Pixel coordinate grounding data:
┏━━
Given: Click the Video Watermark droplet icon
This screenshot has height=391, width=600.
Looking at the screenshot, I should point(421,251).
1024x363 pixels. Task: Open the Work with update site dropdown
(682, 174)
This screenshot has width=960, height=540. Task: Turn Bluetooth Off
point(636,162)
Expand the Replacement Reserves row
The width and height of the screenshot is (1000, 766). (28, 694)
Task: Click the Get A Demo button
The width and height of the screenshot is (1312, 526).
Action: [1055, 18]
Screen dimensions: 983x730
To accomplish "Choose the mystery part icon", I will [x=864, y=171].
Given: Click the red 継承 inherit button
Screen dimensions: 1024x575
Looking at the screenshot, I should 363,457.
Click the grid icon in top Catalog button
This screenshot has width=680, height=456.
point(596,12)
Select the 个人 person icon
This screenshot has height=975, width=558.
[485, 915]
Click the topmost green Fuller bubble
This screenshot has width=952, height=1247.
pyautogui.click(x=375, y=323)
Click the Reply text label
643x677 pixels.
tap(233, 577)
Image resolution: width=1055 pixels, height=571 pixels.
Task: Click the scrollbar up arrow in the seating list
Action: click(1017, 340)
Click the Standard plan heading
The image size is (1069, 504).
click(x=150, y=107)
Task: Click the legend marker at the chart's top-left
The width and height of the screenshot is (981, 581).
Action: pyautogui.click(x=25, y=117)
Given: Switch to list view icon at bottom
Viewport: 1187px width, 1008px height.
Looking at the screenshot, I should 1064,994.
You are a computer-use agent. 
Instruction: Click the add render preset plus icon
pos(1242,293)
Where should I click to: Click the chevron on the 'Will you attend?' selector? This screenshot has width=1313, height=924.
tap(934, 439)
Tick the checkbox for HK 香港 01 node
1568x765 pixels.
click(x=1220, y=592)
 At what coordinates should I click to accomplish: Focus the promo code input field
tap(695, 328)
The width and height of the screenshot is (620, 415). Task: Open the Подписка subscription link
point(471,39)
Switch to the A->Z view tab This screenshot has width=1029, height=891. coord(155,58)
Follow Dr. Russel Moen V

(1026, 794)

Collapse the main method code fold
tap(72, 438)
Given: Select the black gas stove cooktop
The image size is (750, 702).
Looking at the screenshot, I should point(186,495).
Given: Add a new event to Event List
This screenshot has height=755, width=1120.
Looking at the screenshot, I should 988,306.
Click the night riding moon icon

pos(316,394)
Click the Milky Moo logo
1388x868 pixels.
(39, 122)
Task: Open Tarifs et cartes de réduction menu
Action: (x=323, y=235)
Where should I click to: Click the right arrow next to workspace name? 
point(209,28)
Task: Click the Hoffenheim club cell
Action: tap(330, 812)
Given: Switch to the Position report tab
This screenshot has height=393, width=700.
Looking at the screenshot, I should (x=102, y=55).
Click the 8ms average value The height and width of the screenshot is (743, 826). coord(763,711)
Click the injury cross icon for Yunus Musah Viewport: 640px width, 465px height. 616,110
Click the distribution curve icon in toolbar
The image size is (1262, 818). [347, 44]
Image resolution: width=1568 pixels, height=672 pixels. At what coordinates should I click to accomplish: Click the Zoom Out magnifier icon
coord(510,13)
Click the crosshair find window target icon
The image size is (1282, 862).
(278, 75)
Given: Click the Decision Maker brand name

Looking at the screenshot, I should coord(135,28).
┗━━
### Task directions
Working through the data above, find every line holding "Switch" and copy it.

### Answer for the task
Given: Switch to list view icon at bottom
Switch to the A->Z view tab This screenshot has width=1029, height=891. coord(155,58)
Given: Switch to the Position report tab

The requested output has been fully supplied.